The European Commission has proposed introducing mandatory extended producer responsibility (EPR) textile schemes in all EU Member States.
The Commission says the initiative will accelerate the development of the separate collection, sorting, reuse and recycling sector for textiles in the EU – in line with the EU Strategy for Sustainable and Circular Textiles. The proposals include investing the producers’ contributions into separate collection, sorting, reuse and recycling capacities.
As part of the proposal, the Commission says producers will be required to cover the costs of managing textile waste to incentivise them to reduce waste and “increase the circularity” of textile products. How much producers will pay in the EPR scheme will be adjusted based on the environmental performance of textiles – this process is known as “eco-modulation”.
The Commission says that common EU EPR rules will also make it easier for Member States to implement the requirement to collect textiles separately from 2025, in line with current legislation. The new law also clarifies what constitutes waste and what is considered reusable textiles.

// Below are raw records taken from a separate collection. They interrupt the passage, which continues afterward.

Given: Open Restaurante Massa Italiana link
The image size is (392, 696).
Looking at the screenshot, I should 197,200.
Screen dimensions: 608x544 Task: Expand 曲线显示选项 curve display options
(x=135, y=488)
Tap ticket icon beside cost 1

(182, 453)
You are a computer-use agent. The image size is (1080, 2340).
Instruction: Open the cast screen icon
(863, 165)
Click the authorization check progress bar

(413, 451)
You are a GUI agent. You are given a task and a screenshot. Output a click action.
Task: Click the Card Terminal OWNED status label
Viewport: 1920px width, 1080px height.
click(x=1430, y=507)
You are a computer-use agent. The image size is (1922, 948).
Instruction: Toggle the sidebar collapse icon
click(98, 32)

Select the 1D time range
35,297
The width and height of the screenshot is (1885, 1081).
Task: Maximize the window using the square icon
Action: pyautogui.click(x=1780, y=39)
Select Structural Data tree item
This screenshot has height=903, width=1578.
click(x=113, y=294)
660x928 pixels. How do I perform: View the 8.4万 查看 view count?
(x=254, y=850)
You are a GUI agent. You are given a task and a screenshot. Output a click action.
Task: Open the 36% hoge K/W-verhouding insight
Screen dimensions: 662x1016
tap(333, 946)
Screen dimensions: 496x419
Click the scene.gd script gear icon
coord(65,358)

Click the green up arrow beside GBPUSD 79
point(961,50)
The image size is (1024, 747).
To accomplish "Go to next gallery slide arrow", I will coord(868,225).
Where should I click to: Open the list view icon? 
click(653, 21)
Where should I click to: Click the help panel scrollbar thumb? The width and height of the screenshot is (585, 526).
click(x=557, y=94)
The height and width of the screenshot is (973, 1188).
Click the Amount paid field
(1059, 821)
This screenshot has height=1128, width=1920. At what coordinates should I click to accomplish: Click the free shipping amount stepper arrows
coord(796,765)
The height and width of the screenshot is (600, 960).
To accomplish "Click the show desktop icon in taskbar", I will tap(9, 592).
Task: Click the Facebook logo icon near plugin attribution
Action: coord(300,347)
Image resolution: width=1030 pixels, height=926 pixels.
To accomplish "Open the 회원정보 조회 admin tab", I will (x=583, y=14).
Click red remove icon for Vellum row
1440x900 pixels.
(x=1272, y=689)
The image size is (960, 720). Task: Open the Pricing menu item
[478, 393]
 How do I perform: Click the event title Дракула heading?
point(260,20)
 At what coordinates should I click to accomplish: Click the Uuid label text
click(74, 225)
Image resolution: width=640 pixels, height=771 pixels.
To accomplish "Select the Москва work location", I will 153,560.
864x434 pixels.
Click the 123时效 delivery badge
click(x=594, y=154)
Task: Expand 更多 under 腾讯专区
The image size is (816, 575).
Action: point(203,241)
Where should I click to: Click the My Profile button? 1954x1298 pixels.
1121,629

This legislative proposal is a significant step towards a more sustainable and circular textile sector.
The proposal for a targeted revision of the Waste Framework Directive also includes measures concerning food waste. The Commission’s proposal on a targeted amendment of the Waste Framework Directive is set to be considered by the European Parliament and the Council.
Virginijus Sinkevičius, Commissioner for Environment, Oceans and Fisheries, commented: “This legislative proposal is a significant step towards a more sustainable and circular textile sector, delivering on our landmark Textiles Strategy.
“Harmonised EPR rules across the EU will create a level playing field on the single market and ensure the application of the polluter pays principle. This initiative will drive investments in the reuse and recycling infrastructure for textiles, create local jobs and boost innovation in all phases of textiles’ lifecycle. It will also create cost-saving opportunities for citizens who choose vintage, timeless fashion over fast fashion.”